Gerade bekam ich per WhatsApp eine Einladung zum Maifest der Naturfreunde in Oakland. Auf dem Programm stehen Tanz um den Maibaum, Schuhplattlern, Jodelwettbewerb und Schnitzeljagd. Alles bei Brezen, Bier und Würstchen. Mehr Klischee geht nicht. Mehr bairische Heimatverbundenheit auch nicht. Gut, dass ich Tonis und mein Dirndl eingepackt hab. (Toni trägt ihres eh ständig, sie liebt es so.)

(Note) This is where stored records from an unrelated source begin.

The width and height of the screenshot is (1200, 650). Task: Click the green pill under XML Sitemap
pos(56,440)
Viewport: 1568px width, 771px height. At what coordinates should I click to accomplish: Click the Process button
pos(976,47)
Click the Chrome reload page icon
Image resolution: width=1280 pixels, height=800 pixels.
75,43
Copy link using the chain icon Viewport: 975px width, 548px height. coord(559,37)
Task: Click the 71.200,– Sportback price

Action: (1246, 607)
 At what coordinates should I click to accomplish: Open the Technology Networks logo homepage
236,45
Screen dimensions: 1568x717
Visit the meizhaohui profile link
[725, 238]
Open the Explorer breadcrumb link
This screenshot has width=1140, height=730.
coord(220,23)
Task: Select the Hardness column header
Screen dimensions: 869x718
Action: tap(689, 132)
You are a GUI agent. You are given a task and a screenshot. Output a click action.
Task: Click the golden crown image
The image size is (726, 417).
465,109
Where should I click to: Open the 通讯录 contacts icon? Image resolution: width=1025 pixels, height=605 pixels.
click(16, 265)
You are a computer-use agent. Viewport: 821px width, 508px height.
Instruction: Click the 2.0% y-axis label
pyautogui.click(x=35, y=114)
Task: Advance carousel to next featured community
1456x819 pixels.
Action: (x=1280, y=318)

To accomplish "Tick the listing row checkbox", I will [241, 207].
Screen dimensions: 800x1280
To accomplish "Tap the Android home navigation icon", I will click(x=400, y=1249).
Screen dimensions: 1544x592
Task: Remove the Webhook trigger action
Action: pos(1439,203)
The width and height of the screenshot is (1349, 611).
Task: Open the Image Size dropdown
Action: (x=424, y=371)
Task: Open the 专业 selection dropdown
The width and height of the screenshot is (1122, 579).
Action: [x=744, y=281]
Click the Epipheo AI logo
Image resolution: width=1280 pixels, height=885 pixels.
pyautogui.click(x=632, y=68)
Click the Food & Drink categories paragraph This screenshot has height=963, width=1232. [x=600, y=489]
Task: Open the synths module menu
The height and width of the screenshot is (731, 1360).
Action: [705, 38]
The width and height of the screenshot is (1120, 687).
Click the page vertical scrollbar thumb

Deutsche Vereine gibt’s hier seit es hier Deutsche gibt. Also seit dem Goldrausch ab 1848. Um 1900 waren 25% der Bevölkerung hier Deutsche. In San Francisco bildeten sie entsprechend große, sozial und politisch einflussreiche Vereinigungen. Ihre wichtigste Aufgabe: die gegenseitige Unterstützung im Notfall. Außerdem: Pflege von Tradition, Kultur und Sprache.
Dank der zwei großen Einwanderungswellen nach dem 1. und 2. Weltkrieg haben die Vereine immer noch viele deutsche Mitglieder. Die meisten Aktiven sind 80 und älter, also genauso wie in unserer Gemeinde.
Ihre Kinder haben teilweise die Leitung der Vereine übernommen. Sie sind heute um die 50-jährige Amerikaner. Deutsch verstehen sie teilweise noch, sprechen es kaum. Kulturell sind sie Amerikaner durch und durch. Sie kleiden und schminken sich entsprechend. Sie können stundenlang über Essen und Restaurants reden. Sie sind perfekt im Smalltalk. Nur eins verrät ihre elterliche Herkunft: Sie essen mit Messer und Gabel. Gleichzeitig. Amerikaner schneiden erst alles klein, legen das Messer weg, nehmen die Gabel in die rechte Hand und essen.
Beim festlichen Banquet des Schwabenvereins spielte eine urige 2-Mann-Band amerikanische Standards der 1950er. Also aus der Jugendzeit der meisten Mitglieder. Man schwofte herrlich im Paartanz, auch Philipp und ich versuchten uns. Da ich die Kurzandacht vor dem Essen hielt, waren wir geladene Gäste.
Sonst ist der Zugang zu den Vereinen teilweise exklusiv. Im Schwabenverein kann nur Mitglied sein, wer männlich ist UND einen schwäbischen Vater vorzuweisen hat. (Quasi wie bei den Muslimen. Den Vergleich fanden sie jedoch nicht so witzig…) Die Damen und Töchter haben ihren eigenen Verein. Söhne schwäbischer Mütter haben Pech.
Was ist hier Deutsch? Nicht das Essen. Nicht die Musik. Teilweise die Sprache. Vor allem wohl das Gefühl, zusammenzugehören, eine bestimmte Immigrationsgeschichte zu teilen: das Sich-Hoch-Arbeiten, die harten Kämpfe mit der englischen Sprache, der Umgang mit den Vorurteilen gegen Deutsche im Amerika der 1950er und 60er, das Gefühl „Ich habe es geschafft“. Dazu die Erinnerung an die Erinnerung an Kindheit/ Jugend/ erste erwachsene Jahre in Deutschland vor der Ausreise.
Das gleiche Bild beim Stammtisch der altehrwürdigen deutschen Unternehmer. Einmal im Monat treffen sie sich (im gleichen baskischen Restaurant wie der Schwabenverein). Man tauscht sich aus, der Präsident hält eine kurze Rede, der kürzlich Verstorbenen wird gedacht. Dann kommt das Highlight des Essens: Der „Kulturmops“ hält einen Vortrag, gespickt mit schmutzigen Witzen. Die „kalifornische Staatszeitung“ wird herumgereicht. Ein Wochenblatt, das leider oftmals so spät geliefert wird, dass alle Neuigkeiten veraltet sind. Aber in der Märzausgabe war ein Foto von Philipp und mir drin vom Schwabenvereintanz. Gutes Blatt!!!!
Den Alten bieten die Vereine Heimat und Großfamilienersatz. Die Jüngeren lieben die Folklore. Den meisten in den letzten 20 Jahren eingewanderten Deutschen hingegen bleiben die Vereine suspekt. Und so geht es den Vereinen wie unserer Kirche: Der Nachwuchs fehlt. Aber die Stimmung ist super! Ich freu mich schon aufs Sommerfest des Schwabenvereins!